Symbols also create a universal language that can be understood by people from around the world. Restroom signs, currency symbols, and public transportation signs use symbols for this reason. A traveler in a foreign country would easily be lost without these types of visual guideposts to point them in the right direction.
Experimentation is key.
As you set out to design a symbol, be ready to embrace trial and error as part of the process. “A lot of it is abstracting your shapes and pushing and pulling them to see how you can make a new shape that still reads clearly,” says Newman. Make lots of concepts and rapid iterations, and don’t worry about perfection. Give yourself the freedom to try anything that comes to mind; you might surprise yourself in the process.

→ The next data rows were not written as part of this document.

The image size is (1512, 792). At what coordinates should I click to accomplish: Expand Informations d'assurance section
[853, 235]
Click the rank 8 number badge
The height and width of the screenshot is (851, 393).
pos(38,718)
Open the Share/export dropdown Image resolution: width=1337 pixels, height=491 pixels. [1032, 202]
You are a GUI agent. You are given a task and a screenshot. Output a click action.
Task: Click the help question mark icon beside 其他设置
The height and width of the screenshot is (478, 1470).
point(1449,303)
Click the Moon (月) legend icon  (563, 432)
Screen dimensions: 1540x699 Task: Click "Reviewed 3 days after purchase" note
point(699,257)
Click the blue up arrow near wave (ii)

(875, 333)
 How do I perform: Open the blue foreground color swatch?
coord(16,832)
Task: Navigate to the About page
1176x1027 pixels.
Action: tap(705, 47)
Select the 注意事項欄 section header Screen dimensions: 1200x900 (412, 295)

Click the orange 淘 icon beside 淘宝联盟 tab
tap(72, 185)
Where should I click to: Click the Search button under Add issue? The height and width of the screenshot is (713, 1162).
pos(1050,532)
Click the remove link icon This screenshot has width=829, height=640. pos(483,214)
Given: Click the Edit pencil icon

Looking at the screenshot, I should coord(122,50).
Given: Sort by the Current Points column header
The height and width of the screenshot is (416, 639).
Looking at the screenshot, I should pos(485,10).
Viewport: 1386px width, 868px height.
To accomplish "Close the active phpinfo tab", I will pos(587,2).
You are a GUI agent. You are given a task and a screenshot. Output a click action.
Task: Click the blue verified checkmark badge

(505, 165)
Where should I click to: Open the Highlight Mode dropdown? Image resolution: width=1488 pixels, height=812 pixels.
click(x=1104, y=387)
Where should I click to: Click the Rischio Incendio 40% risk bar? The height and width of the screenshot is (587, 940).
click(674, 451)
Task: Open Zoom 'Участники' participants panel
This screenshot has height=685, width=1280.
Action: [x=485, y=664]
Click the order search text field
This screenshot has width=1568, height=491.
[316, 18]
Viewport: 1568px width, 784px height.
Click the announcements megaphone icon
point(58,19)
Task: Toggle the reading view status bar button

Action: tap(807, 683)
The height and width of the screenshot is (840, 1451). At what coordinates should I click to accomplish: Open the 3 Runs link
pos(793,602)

To get started, look at different icon designs for inspiration. Sites like Behance are a great way to discover new ideas and designers. “But don’t get too sucked into looking at other people’s work,” advises Newman. “Do what feels right to you. And don’t be obsessed with emulating what is popular right now. You’ll ultimately have a design that’s uniquely yours if you’re not constantly referencing other people’s work.”